Broncos receiver Emmanuel Sanders joined the Steelers two years after that thrilling victory. Against Green Bay in 2011, he felt the sting of defeat as a rookie.
Five seasons later, as Sanders has developed into a top receiver, he still shudders when thinking about coming up short.
“I've been here and I have a loss,” said Sanders, who has become one of Manning's go-to guys. “I can't suffer that again?”
“Yeah, man,” Sanders added, the smile disappearing from his face. “Does it ever hurt.”
And there's no way of ever easing the hurt unless you return to the Super Bowl and pull off the victory.
Asked how he thought the Buffalo Bills of the 1990s must have felt when they fell four straight times in the Super Bowl, Sanders simply shook his head.
Proehl sees little to no difference in working the sideline or being in the coaches' box as opposed to performing on the field in the championship game.
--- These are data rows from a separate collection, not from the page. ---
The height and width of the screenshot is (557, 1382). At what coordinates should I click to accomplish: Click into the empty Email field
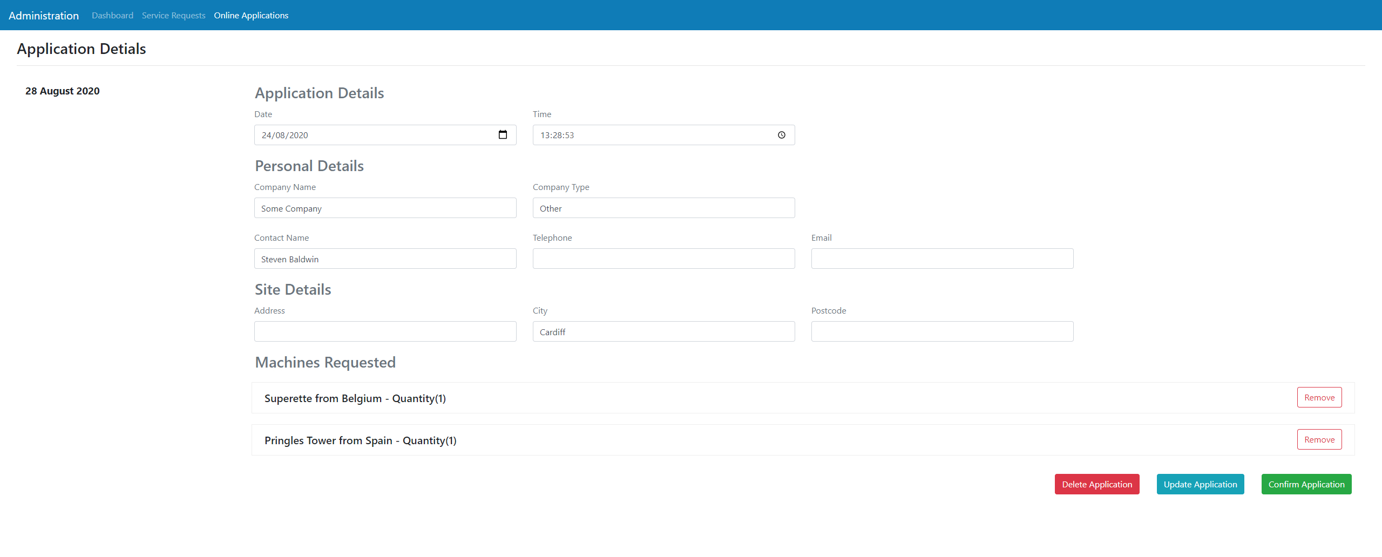pyautogui.click(x=942, y=259)
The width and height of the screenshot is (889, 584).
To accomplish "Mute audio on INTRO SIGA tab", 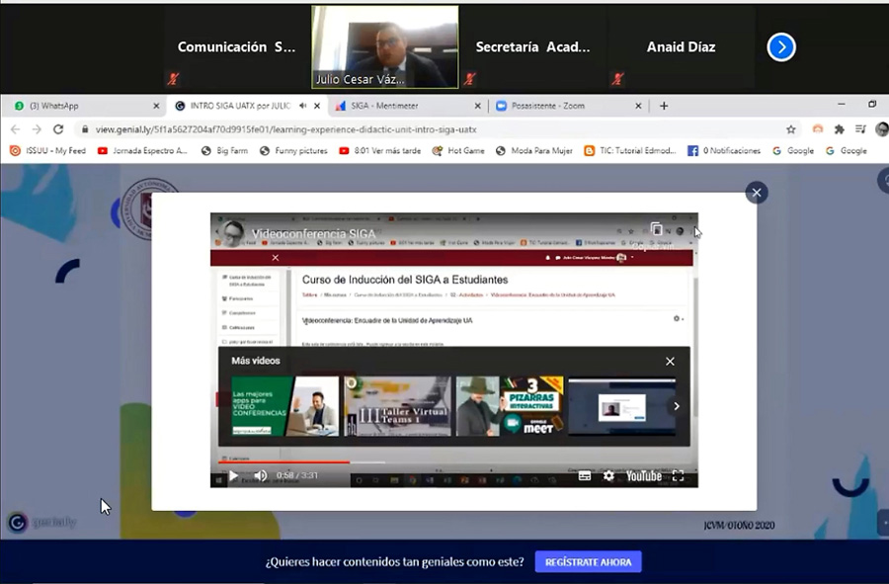I will (x=303, y=106).
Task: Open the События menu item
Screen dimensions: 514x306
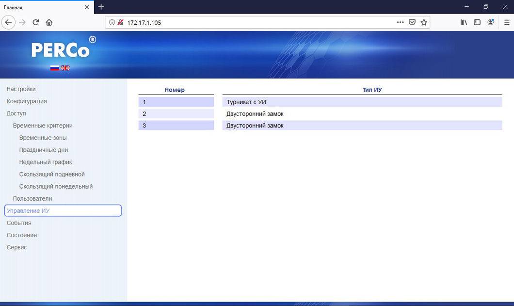Action: point(19,223)
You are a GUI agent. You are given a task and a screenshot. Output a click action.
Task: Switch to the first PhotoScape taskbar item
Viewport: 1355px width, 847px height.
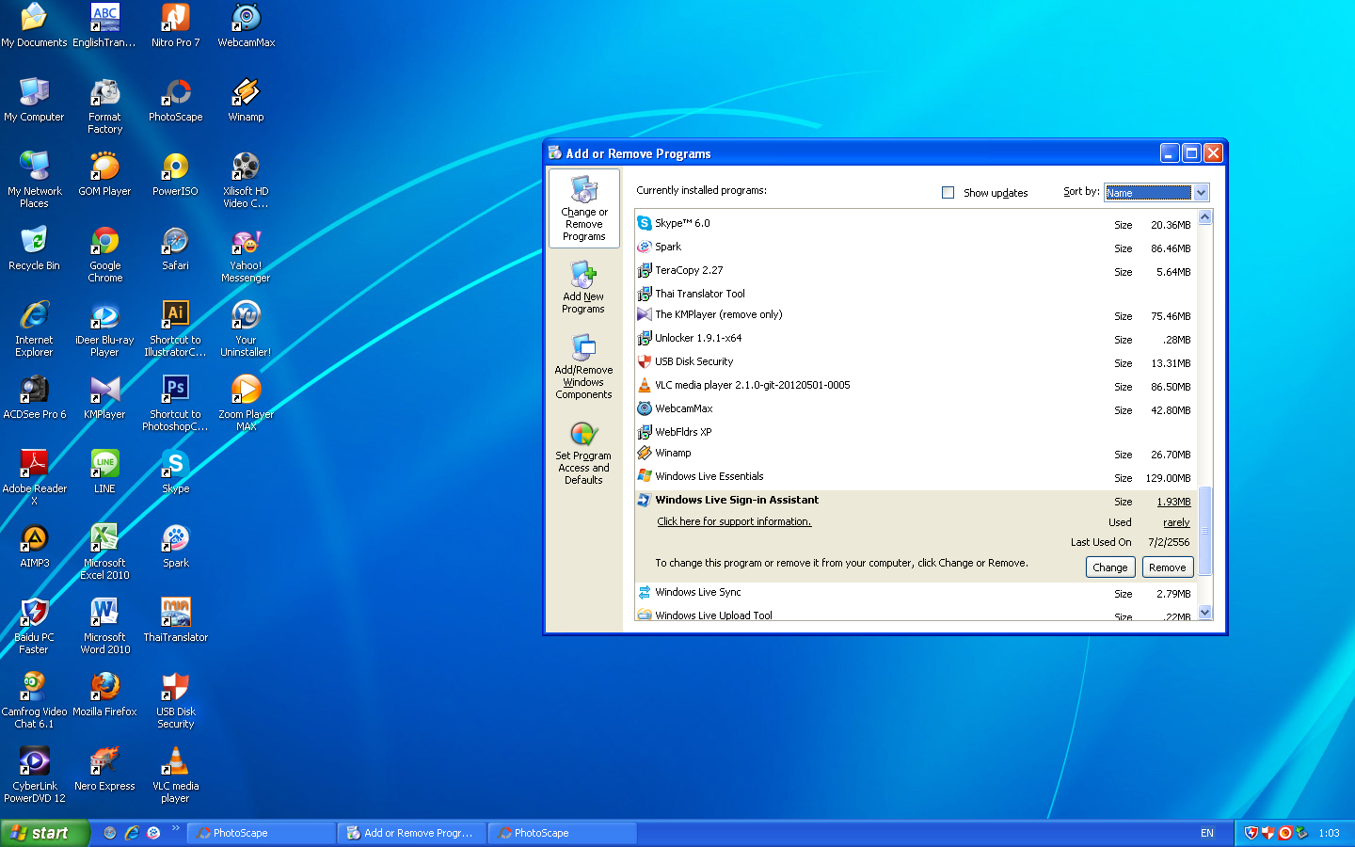point(261,833)
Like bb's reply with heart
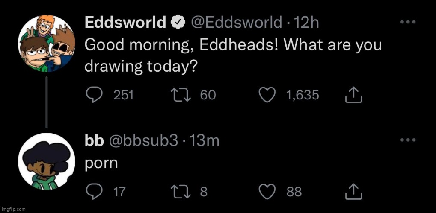This screenshot has height=213, width=436. [268, 192]
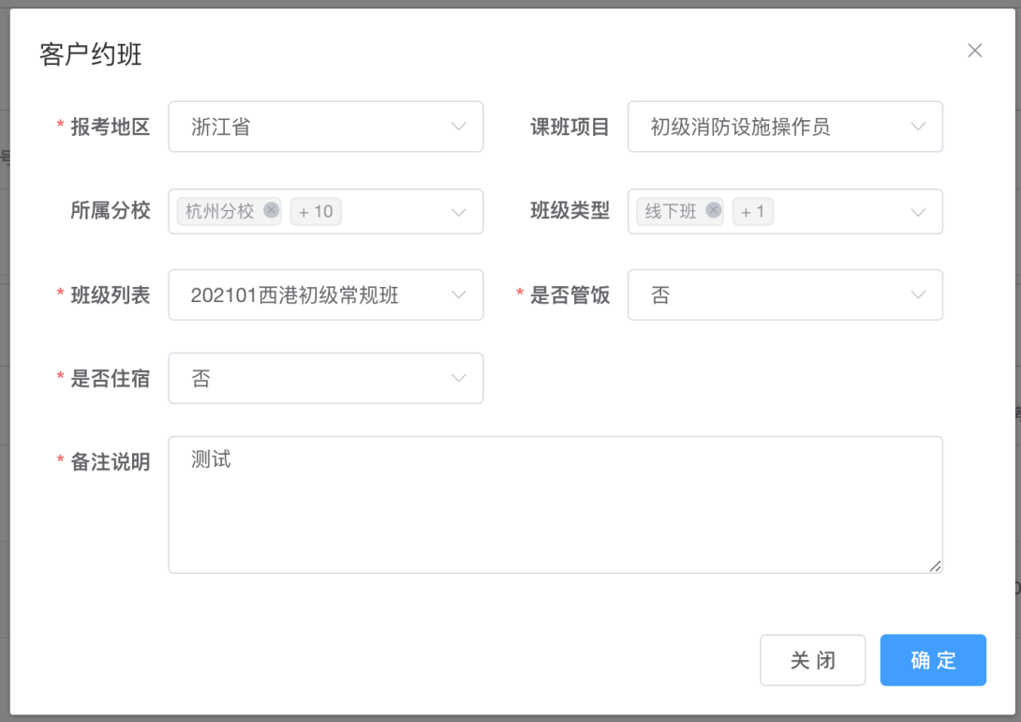The width and height of the screenshot is (1021, 722).
Task: Click the +10 collapsed tags badge
Action: pos(316,212)
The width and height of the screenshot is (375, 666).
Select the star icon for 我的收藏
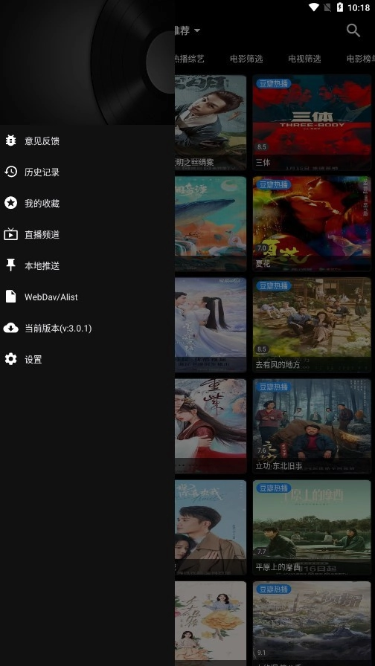tap(10, 203)
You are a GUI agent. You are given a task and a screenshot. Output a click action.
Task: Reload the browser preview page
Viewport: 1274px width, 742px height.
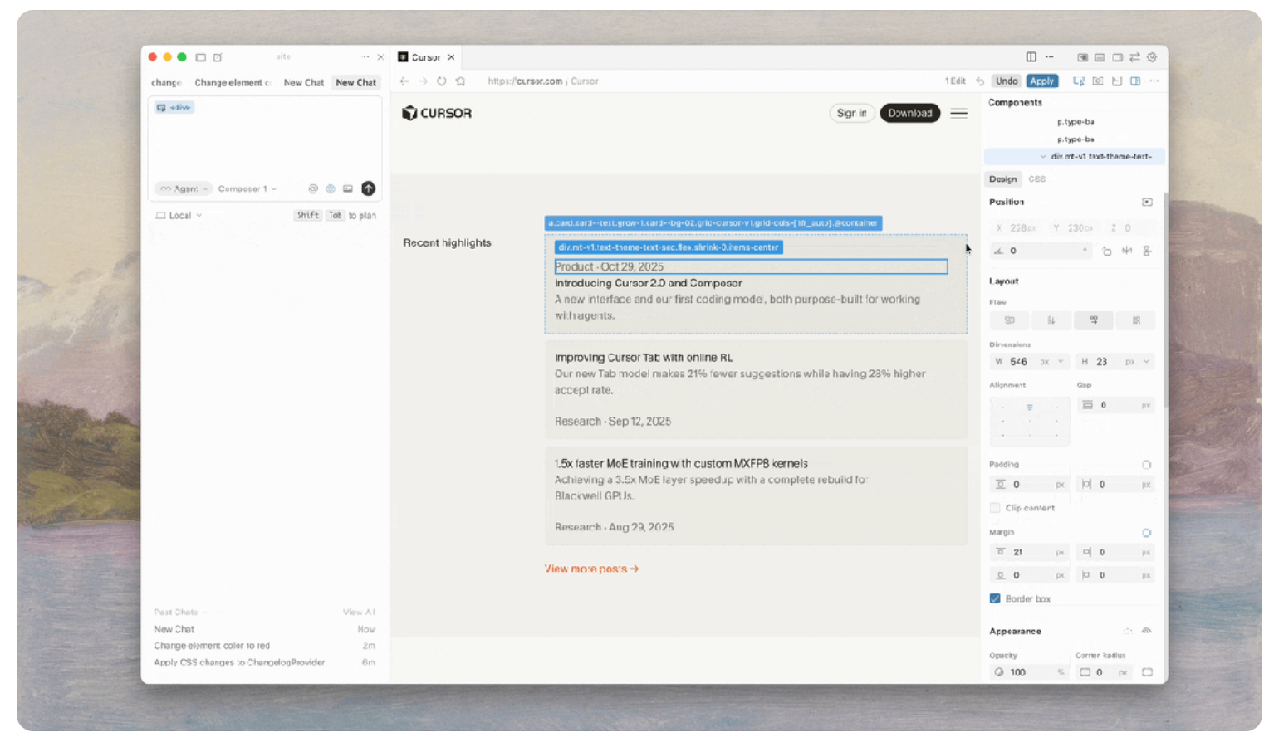442,81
Coaches go through the same kind of preparation and routine as the players. They carry a similar burden, and experience the same kind of exhilaration or dejection.
“You know, it takes a special group, and not just guys with talent,” he said. “It takes a selflessness. Every Super Bowl team I have been a part of has had that.
“You want it for them.”
Yet, Proehl can find some positive out of not winning that final game on the schedule.
“It's such a blessing to play in this game,” he said. “I would rather be in it and lose than never get there.”